On the aesthetics of bar codes and QR codes


Posted on January 10, 2012  /  1 Comments

We’ve been interested in traceability since Harsha attended a conference in Cairo and then we got IDRC to fund our first agriculture research. And from bar codes, we got interested in QR codes too.

At 8.01 a.m. on June 26, 1974, a packet of Wrigley’s Juicy Fruit chewing gum was sold for 67 cents at a Marsh Supermarket in Troy, Ohio — the first commercial transaction to use a bar code. More than five billion bar-coded products are now scanned at checkouts worldwide every day. Some of those codes will also have been vetted on the cellphones of shoppers who wanted to check the product’s impact on their health and the environment, and the ethical credentials of the manufacturer. They do so by photographing the bar code with their phones and using an application to access information about the product on ethical rating Web sites like GoodGuide.
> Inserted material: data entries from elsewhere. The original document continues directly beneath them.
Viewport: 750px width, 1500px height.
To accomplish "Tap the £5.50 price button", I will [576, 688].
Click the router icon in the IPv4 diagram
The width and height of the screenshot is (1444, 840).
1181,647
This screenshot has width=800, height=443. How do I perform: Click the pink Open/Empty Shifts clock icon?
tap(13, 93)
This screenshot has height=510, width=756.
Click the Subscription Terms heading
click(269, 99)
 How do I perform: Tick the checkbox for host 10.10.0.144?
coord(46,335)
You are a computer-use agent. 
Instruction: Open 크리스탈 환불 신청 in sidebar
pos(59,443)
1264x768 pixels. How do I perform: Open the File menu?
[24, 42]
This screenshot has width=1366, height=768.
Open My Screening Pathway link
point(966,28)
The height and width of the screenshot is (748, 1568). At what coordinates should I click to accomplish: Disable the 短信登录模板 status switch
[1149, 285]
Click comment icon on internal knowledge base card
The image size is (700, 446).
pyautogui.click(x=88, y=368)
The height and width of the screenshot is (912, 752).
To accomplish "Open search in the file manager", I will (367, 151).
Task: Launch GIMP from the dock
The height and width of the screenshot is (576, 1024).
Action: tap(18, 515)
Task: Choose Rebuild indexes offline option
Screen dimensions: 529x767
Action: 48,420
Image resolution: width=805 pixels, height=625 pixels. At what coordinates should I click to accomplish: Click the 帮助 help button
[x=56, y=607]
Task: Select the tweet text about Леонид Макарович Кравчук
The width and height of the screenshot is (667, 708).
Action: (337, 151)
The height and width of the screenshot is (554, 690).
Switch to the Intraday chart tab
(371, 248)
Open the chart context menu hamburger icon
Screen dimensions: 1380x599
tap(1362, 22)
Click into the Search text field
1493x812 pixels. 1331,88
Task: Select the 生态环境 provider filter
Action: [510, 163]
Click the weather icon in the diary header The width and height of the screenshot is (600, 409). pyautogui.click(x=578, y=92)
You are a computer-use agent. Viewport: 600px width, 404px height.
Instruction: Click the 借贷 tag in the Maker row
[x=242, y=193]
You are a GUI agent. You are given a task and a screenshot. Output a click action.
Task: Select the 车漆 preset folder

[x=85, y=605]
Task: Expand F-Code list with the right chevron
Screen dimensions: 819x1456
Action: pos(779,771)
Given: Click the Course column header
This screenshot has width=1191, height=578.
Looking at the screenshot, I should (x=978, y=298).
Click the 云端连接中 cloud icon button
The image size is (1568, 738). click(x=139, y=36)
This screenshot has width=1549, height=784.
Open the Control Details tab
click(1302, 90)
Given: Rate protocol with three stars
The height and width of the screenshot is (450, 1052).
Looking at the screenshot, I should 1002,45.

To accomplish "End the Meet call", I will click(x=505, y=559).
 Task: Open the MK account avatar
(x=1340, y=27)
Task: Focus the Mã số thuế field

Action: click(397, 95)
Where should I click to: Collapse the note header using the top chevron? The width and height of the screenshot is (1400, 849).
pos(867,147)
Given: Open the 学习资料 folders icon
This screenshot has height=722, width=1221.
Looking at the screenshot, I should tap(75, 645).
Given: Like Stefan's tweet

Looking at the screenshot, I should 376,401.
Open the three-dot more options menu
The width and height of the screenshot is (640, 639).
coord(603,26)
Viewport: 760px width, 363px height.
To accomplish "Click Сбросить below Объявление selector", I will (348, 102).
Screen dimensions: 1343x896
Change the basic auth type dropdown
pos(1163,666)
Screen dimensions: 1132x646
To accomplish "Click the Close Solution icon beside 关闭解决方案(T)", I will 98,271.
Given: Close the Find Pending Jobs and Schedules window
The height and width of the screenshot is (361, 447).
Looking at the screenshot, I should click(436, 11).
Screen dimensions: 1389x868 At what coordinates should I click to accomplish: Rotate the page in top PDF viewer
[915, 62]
As for the QR code, it was developed in the mid-1990s by the Japanese carmaker Toyota to track components during the manufacturing process. A mosaic of tiny black squares on a white background, the QR code has greater storage capacity than the original bar code. Soon, Japanese cellphone makers were adding QR readers to camera phones, and people were using them to download text, films and Web links from QR codes on magazines, newspapers, billboards and packaging. The mosaic codes then appeared in other countries and are now common all over the world. Anyone who has downloaded a QR reading application can decrypt them with a camera phone.

The history is interesting, but the article is really about what the codes communicate: bar codes efficiency and QR codes exploding virus clusters? Do bar codes seem less ominous because they can be used to trace back the sources of one’s food?

1 Comment


  1. How is a QR code better than a simple text hyperlink? I mean we can make short urls so what’s the advantage of the QR code?